Stored data entries
%%

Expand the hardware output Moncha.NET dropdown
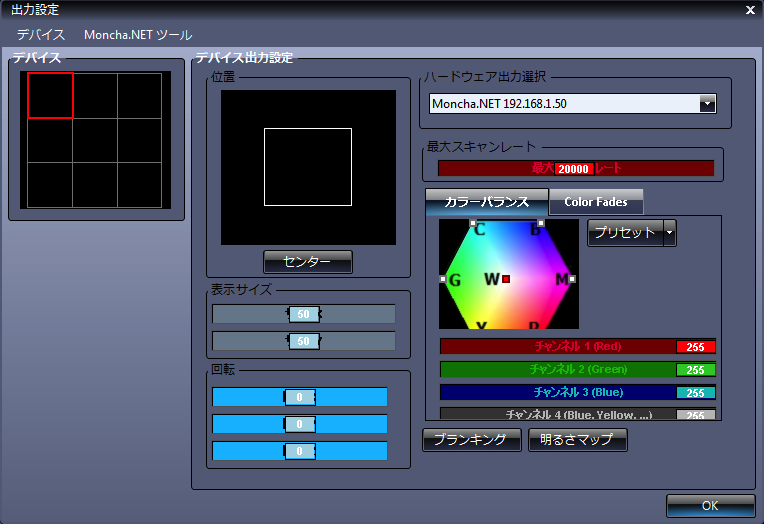coord(707,103)
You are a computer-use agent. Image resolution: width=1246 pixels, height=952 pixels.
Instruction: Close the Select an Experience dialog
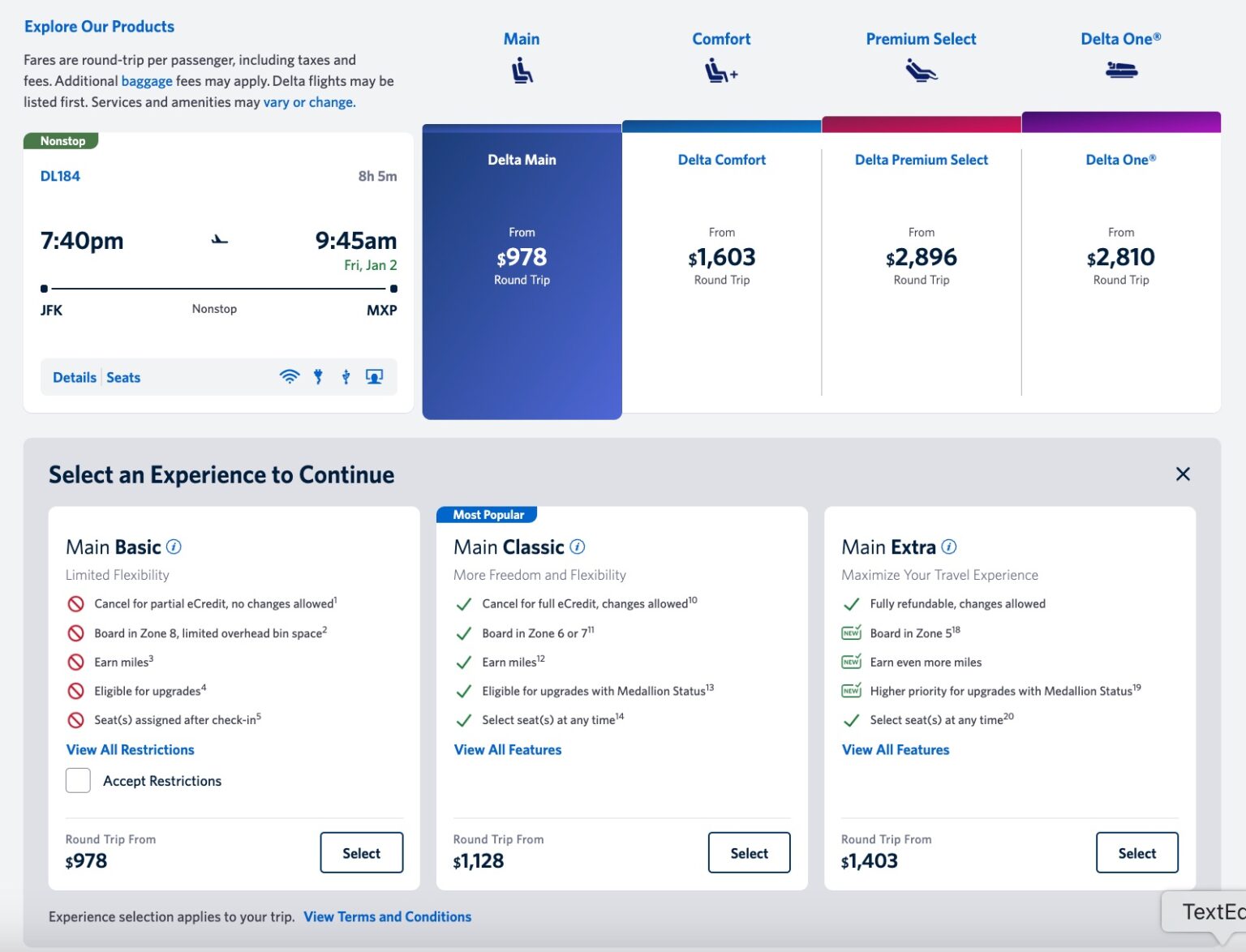click(1182, 474)
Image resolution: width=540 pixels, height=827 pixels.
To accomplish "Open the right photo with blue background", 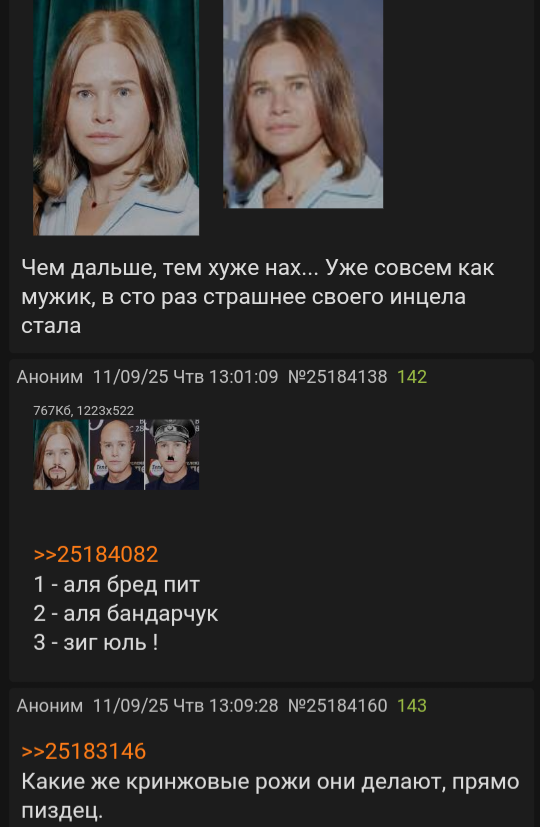I will click(x=303, y=104).
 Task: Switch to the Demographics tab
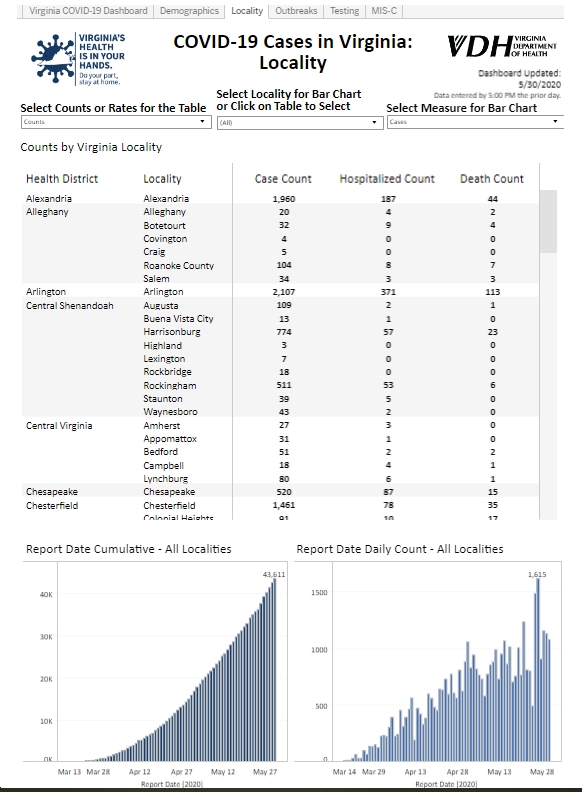click(x=189, y=11)
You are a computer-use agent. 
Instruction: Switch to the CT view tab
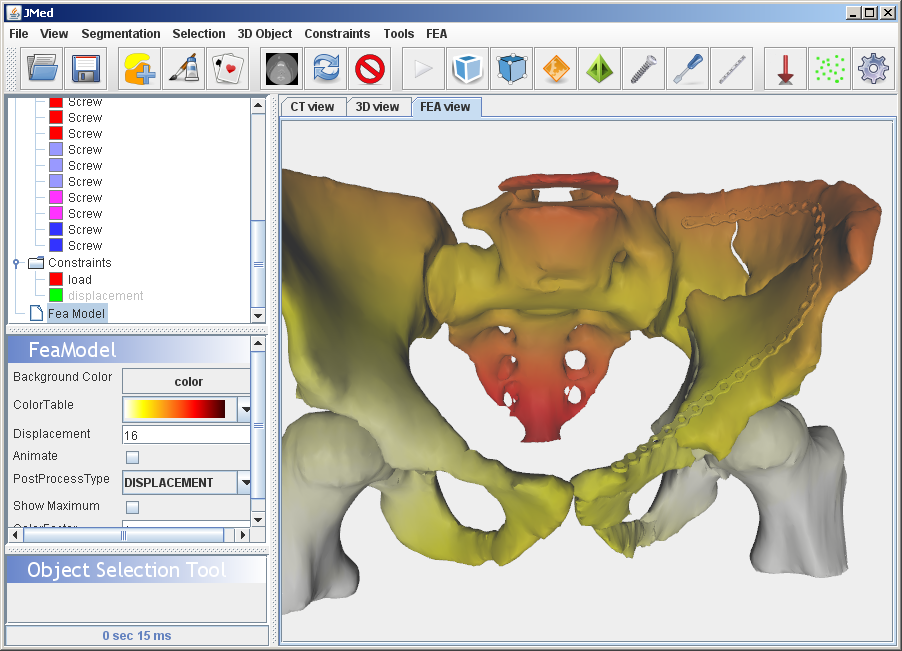click(312, 107)
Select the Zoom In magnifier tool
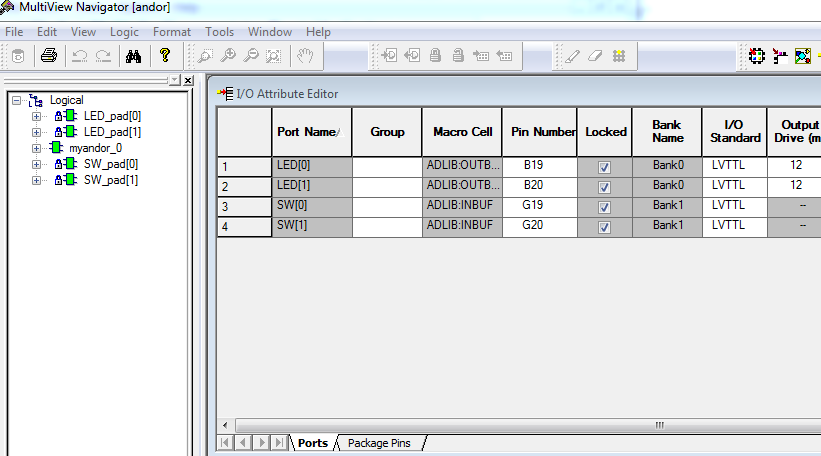821x456 pixels. click(229, 56)
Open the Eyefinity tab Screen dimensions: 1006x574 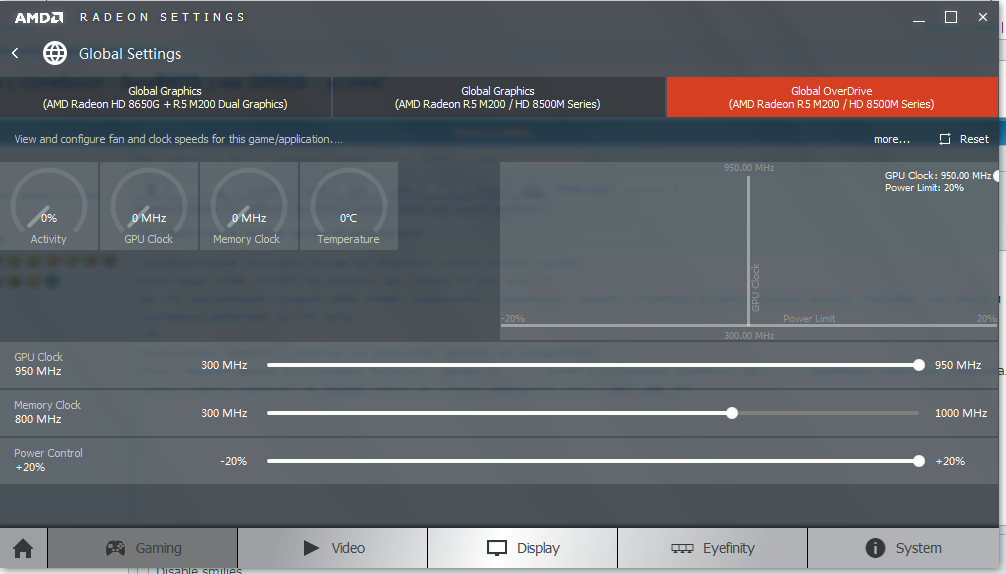point(712,548)
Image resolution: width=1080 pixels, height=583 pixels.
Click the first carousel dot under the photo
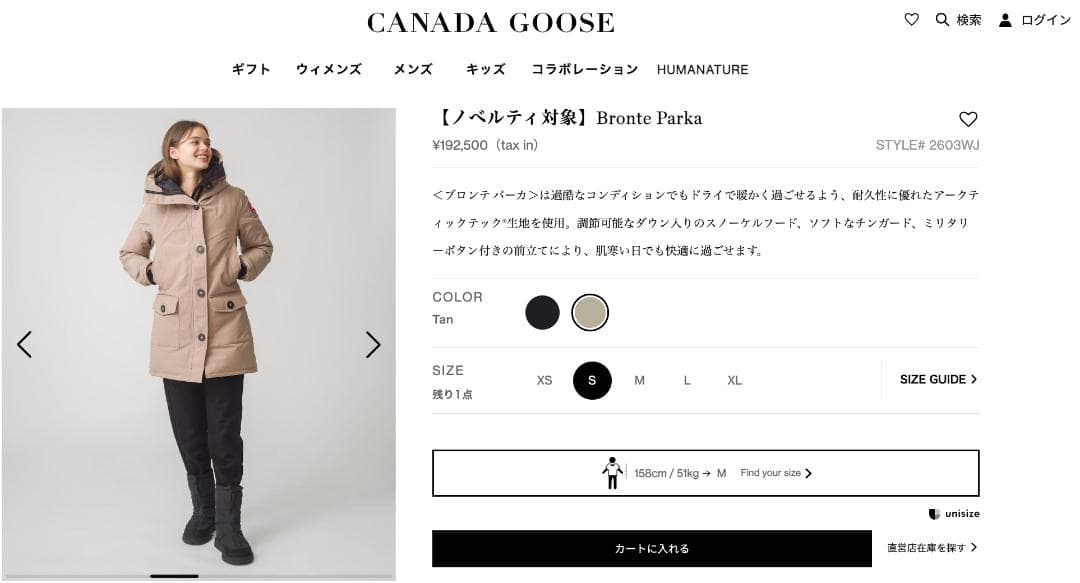click(172, 576)
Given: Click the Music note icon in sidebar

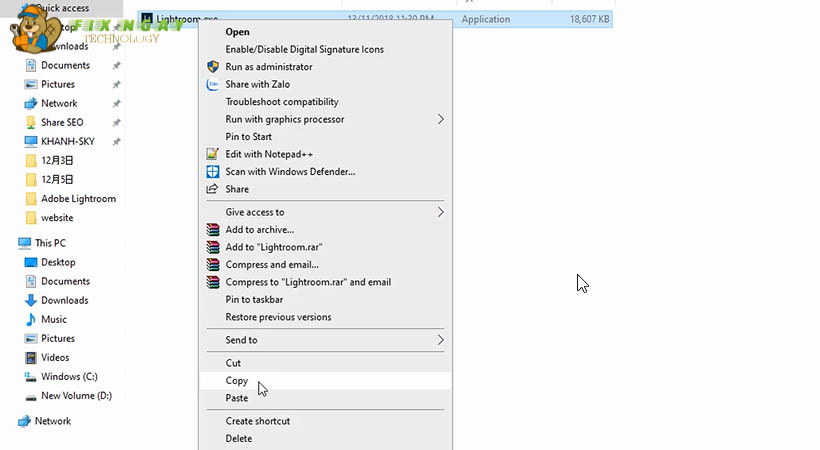Looking at the screenshot, I should [31, 320].
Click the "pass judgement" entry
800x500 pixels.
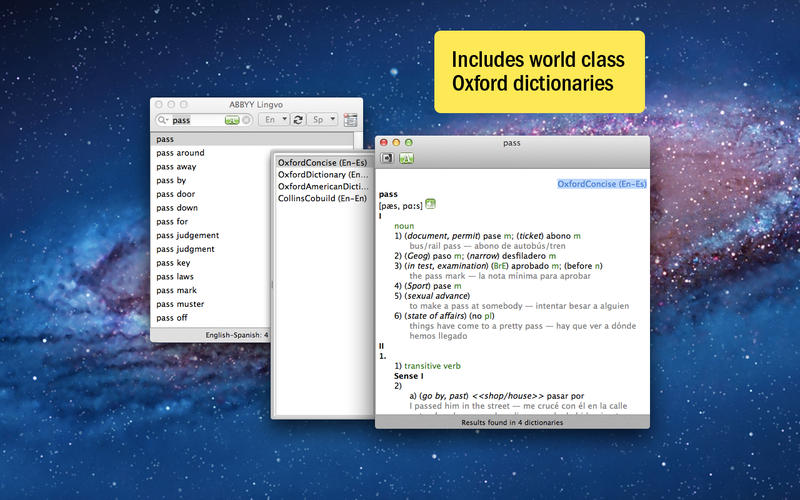click(188, 235)
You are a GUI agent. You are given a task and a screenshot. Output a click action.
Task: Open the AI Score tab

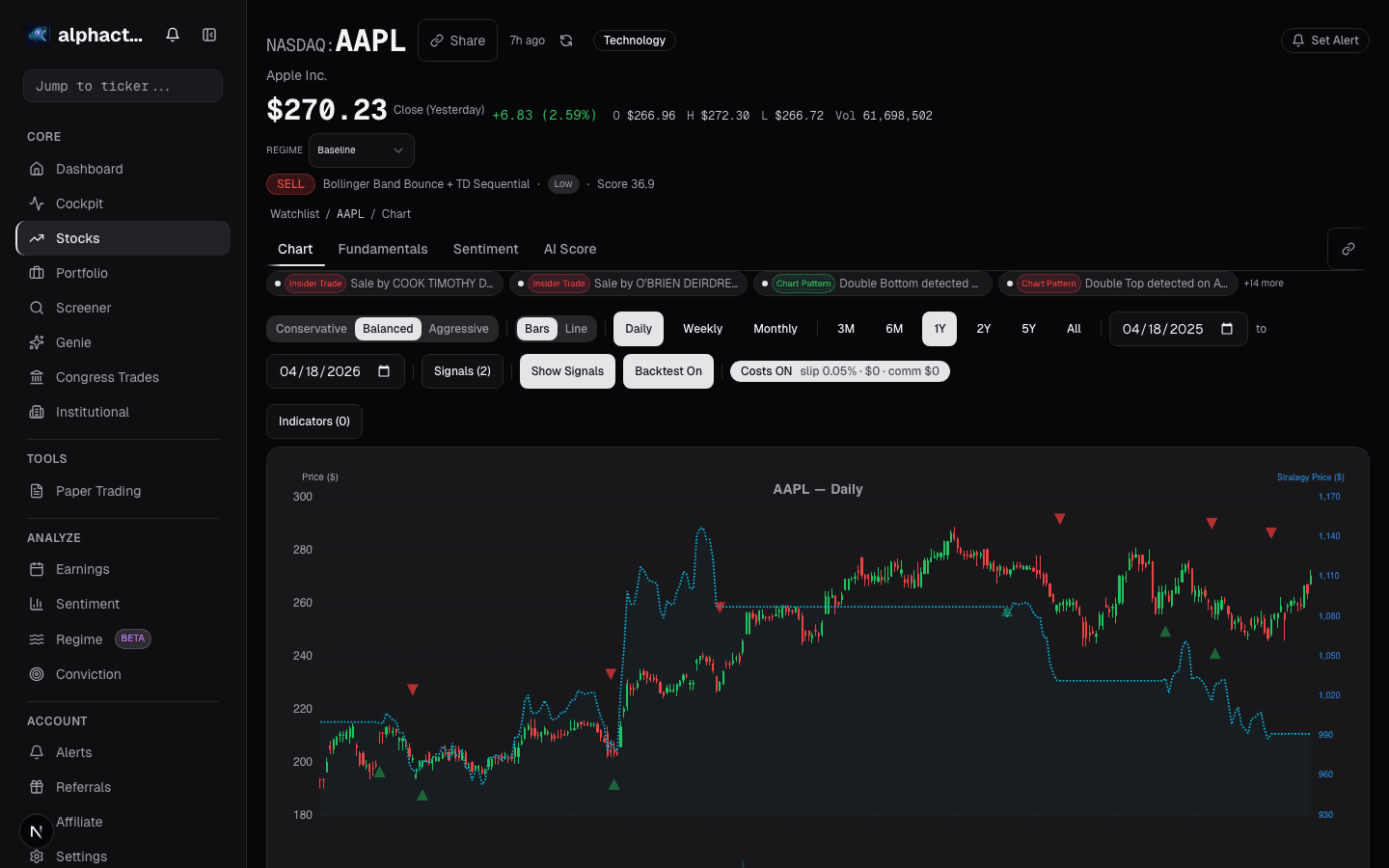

%%

### Exercise requirements
On how many lines of the data does the word "resolution" appear? Reply with the number alone.

### Problem solution
3